BindRow.bindRow(builder, columns, row) is the same logic exposed standalone, for callers iterating Result.datasets()[i].rows() on the materializing path:

Ast.Document doc = Pxf.parse(pxfBytes);
for (Ast.DatasetDirective tbl : doc.datasets()) {
    for (Ast.DatasetRow row : tbl.rows()) {
        var b = Trade.newBuilder();
        BindRow.bindRow(b, tbl.columns(), row);
        process(b.build());
    }
}

Both honor the three-state cell semantics (empty / null / value), bind WKT timestamps and durations, resolve enums by name, and clear wrappers / oneof / optional fields on a null cell — the implementation routes through the existing unmarshal pipeline so every decoder branch is exercised.

Data supplied:
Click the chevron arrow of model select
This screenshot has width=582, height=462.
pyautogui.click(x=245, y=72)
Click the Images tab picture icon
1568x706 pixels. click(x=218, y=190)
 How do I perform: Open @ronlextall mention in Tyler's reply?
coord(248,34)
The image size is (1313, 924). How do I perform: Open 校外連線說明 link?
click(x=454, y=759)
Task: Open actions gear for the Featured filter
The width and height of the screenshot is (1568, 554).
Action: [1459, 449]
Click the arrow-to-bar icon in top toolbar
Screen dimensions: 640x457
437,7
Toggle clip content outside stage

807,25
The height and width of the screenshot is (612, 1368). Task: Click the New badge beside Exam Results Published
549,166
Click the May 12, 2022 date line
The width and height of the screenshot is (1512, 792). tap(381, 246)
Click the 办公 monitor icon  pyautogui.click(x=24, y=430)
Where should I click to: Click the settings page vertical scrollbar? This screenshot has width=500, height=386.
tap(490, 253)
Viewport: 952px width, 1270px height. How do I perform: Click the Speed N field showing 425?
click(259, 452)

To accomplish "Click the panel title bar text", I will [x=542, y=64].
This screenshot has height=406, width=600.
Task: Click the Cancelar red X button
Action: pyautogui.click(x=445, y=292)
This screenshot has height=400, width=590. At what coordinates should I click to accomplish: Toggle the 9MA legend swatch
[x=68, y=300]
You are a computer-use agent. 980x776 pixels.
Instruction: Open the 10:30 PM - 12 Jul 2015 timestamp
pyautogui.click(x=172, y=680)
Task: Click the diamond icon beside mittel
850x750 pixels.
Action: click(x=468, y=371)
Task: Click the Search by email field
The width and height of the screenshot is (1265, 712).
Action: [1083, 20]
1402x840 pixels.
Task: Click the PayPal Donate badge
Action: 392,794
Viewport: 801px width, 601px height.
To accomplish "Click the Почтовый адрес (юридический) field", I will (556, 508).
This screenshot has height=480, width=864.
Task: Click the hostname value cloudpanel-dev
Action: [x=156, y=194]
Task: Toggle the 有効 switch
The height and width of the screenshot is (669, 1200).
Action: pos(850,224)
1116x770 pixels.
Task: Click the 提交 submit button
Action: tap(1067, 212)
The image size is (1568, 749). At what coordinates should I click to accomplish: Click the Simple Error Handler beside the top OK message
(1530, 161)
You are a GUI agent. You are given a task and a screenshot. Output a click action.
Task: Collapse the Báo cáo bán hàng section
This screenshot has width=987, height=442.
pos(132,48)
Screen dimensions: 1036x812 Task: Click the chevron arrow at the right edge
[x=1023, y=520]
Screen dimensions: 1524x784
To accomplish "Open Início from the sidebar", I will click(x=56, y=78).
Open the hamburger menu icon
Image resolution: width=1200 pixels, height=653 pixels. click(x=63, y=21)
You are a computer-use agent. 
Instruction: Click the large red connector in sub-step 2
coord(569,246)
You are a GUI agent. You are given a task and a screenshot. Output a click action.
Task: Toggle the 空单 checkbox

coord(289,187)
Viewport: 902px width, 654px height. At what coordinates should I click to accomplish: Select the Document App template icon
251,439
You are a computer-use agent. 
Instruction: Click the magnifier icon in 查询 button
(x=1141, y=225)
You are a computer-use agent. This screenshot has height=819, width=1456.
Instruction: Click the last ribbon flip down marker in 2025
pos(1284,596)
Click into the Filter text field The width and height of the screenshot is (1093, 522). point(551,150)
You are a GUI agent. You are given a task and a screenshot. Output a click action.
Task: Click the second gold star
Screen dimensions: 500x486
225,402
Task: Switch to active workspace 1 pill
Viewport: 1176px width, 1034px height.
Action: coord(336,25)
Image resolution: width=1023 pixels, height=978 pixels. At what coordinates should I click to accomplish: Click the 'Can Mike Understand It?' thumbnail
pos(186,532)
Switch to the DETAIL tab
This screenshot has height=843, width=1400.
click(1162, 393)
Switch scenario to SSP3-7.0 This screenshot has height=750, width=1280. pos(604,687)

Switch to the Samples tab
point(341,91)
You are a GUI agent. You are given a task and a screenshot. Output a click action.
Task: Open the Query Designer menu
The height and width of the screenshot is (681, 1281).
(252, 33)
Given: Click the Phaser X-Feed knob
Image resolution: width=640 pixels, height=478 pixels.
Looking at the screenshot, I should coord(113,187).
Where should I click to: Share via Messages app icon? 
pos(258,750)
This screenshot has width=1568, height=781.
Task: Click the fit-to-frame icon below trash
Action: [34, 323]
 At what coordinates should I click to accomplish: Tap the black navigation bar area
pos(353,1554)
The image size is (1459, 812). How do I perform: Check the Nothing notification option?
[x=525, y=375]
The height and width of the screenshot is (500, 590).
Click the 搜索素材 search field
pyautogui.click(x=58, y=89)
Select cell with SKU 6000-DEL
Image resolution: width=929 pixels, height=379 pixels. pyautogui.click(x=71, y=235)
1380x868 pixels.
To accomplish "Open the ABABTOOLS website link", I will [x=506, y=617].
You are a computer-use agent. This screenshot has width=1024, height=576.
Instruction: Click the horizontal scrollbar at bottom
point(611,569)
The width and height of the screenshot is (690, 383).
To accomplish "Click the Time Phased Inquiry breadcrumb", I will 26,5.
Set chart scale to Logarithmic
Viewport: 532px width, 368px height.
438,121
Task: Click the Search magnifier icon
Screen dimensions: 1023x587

Problems to solve:
• 1. Can you render the rows from the line with "Viewport: 952px width, 1270px" to the line with "[x=68, y=300]" as a numbered list, leaving out blank lines?
• 2. What comes next in the BindRow text? Write the next part, starting after its last sentence.

Final results:
• 1.
1. Viewport: 952px width, 1270px height. How do I perform: Click the Speed N field showing 425?
2. click(259, 452)
3. To accomplish "Click the panel title bar text", I will [x=542, y=64].
4. This screenshot has height=406, width=600.
5. Task: Click the Cancelar red X button
6. Action: pyautogui.click(x=445, y=292)
7. This screenshot has height=400, width=590. At what coordinates should I click to accomplish: Toggle the 9MA legend swatch
8. [x=68, y=300]

• 2.
Schema reserved-name check

A protobuf schema bound for PXF use MUST NOT declare a field, oneof, or enum value named null, true, or false — those identifiers lex as PXF value keywords and produce silently-unreachable bindings. The check runs by default at the top of every Pxf.unmarshal* call:

// Decoder throws PxfException if the schema is non-conformant.
Pxf.unmarshal(pxfBytes, b);

// Inspect / pre-validate explicitly:
List<SchemaValidator.Violation> violations =
    SchemaValidator.validateFile(fd);          // or validateDescriptor(desc)
for (var v : violations) System.out.println(v);

// Bypass per-call validation (advanced — for callers who pre-validated):
UnmarshalOptions.defaults()
    .withSkipValidate(true)
    .unmarshal(pxfBytes, b);

The check is case-sensitive: NULL, True, FALSE lex as ordinary identifiers and are accepted. Synthetic oneofs introduced for proto3 optional are skipped (their name is _<fieldname>, never reserved). See draft §3.13 for the rule.

Two-tier decoder split

Mirrors the Go module and the C++ port:

  • AST pathParser.parse() produces an Ast.Document with comments attached. Used when comment preservation is needed.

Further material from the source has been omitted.